In its radical simplicity the grid served multiple purposes. First, it was a tool to measure and to define the limits of the new territories: topography made it possible to quantify the extent of Rome’s sovereignty. Most of the conquered land was considered public (the ager publicus populi romani, or public land of the Roman citizenry), the rest was divided into private properties and distributed to veterans (the ager viritim divisus, or land assigned to private citizens). Land, rather than money, became the main reward for legionaries who soon understood that there was a much more enduring connection between private property and personal political-economical power.[3]

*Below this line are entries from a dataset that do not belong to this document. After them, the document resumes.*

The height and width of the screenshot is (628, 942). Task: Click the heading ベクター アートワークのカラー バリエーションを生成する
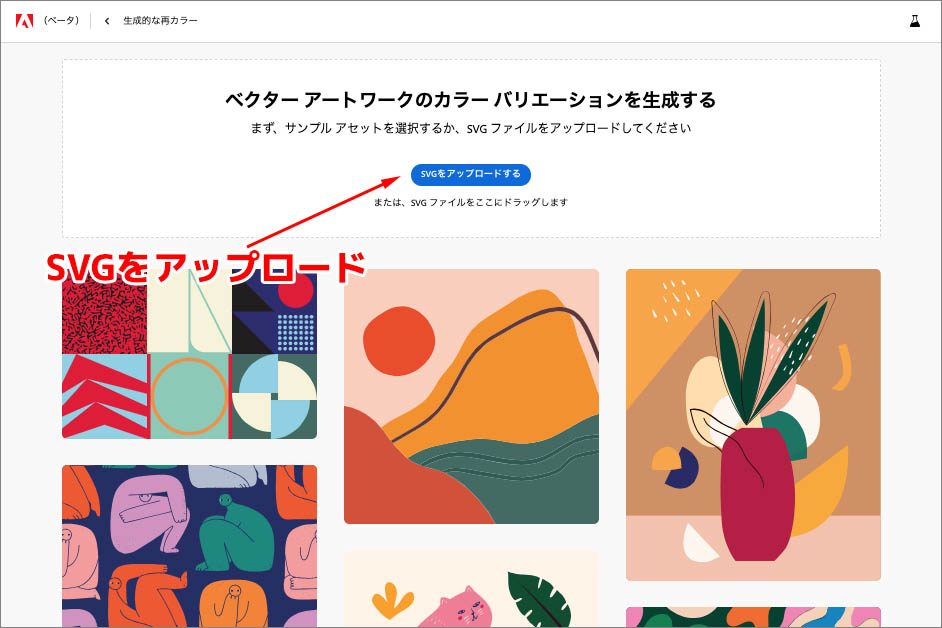(x=470, y=100)
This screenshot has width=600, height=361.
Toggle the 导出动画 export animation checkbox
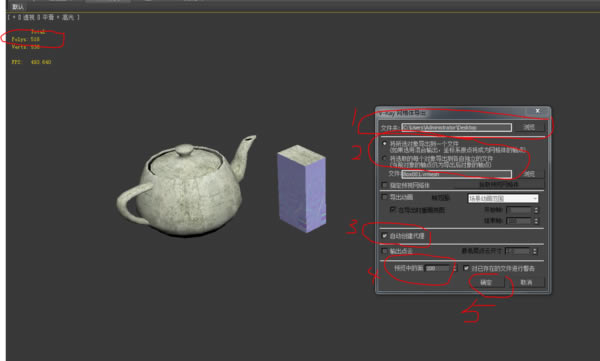click(385, 197)
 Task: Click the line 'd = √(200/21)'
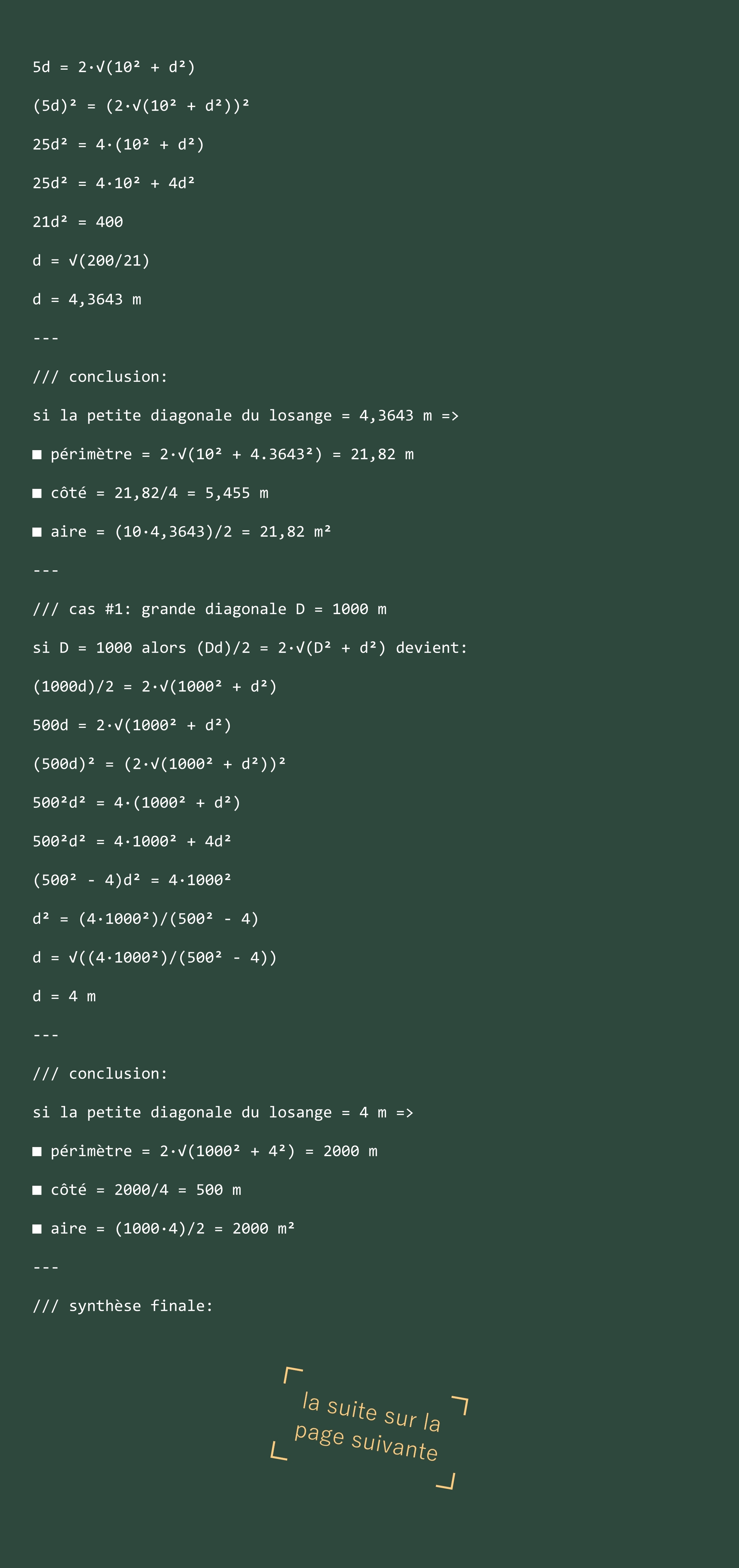coord(91,260)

Topography and land allocation allowed Rome to create a first land registry, an abstract representation of the form of territory. In fact, Romans used bronze tablets, called forma coloniae, to draw the map of the limits of the new colonies and their internal subdivision. Land measurement and political order were indissolubly bound: the forma coloniae was joined by the lex coloniae, a juridical system which imposed the legal and fiscal principals of Roman domination on a specific territory. Despite its geometric neutrality the grid was a device that provided controlling power and individual freedom.
TERRITORY
Centuriation led to a rationalisation of agricultural production due to vast deforestation and reclamation works and to a general regularisation of the hydraulic system. The productive essence of the grid is particularly evident in the Veneto countryside, where its orientation does not follow the cardinal points, but rather the slope of the land, the flow of water and the orientation of the sun. In this sense we can say that the Roman grid did not imply a total subjugation or obliteration of nature. The grid was rather conceived as a tool to modify[4] an existing natural reality, as a monumental project of the soil.[5]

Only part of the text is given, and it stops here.